Pat Robertson may be wrong, but so are academic and media elites
When I was a student at Christ for the Nations School of Missions, I learned about the so-called “pact with the devil” that the African slaves of Haiti made to free themselves from the French. Later I learned about the so-called “renewal of the covenant” presumably made by Aristide in 2003 where he officially recognized Voodooism as a state religion. When the earthquake struck Haiti, I knew that it was only a matter of time before a televangelist would say something that the media would pick up and allow themselves yet another opportunity to paint evangelicals in a negative light. While I agree that Pat Robertson’s comments were embarrassing and offensive (For the record: I don’t think that anyone should ever claim they have divine knowledge as to why a specific natural disaster occurs.
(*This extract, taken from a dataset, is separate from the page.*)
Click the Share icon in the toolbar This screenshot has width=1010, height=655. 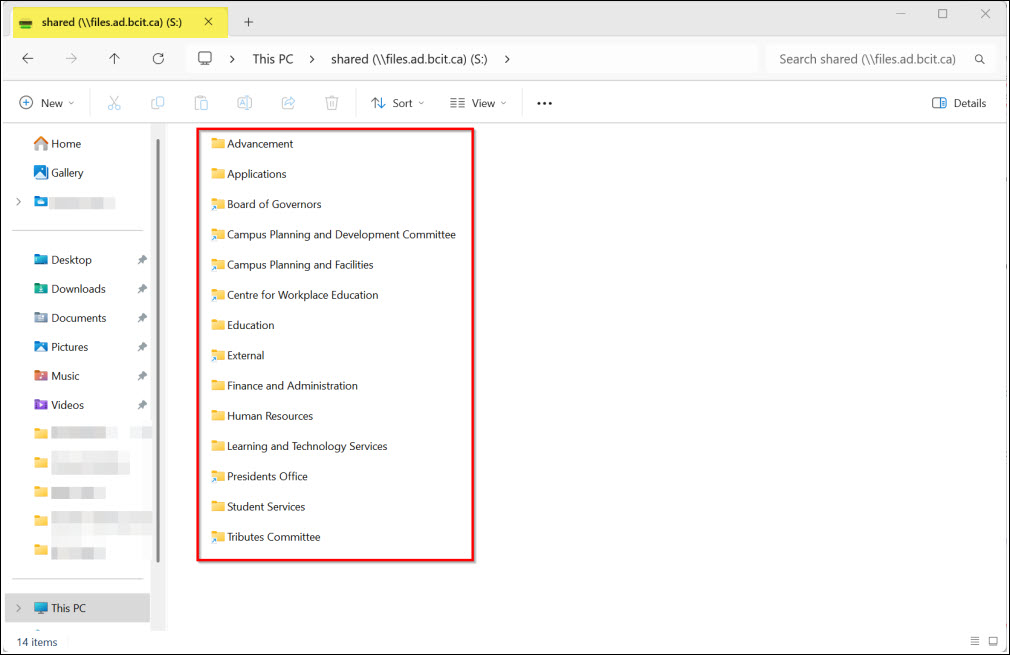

Luke 13:2-5 speaks loudly against that), I also think that the reaction of the secular media and some in the progressive faith community has been—good intentions not withstanding—condescending.
Perhaps I’m overly sensitive about this. A couple of weeks ago my wife and I visited a peace-oriented church in Albuquerque. After the service I struck up a conversation with a guy that asked me what I do for a living. I told him that I’m a missionary that travels the world and that I lived in Africa for a period of time. When I told him about how missionaries view most African traditional religious practices as demonic, the reaction I got was “Um…oh…that’s nice. I’m sure you see some value in traditional African religious practices (aka withcraft)…don’t you?” I told him the truth. No I don’t.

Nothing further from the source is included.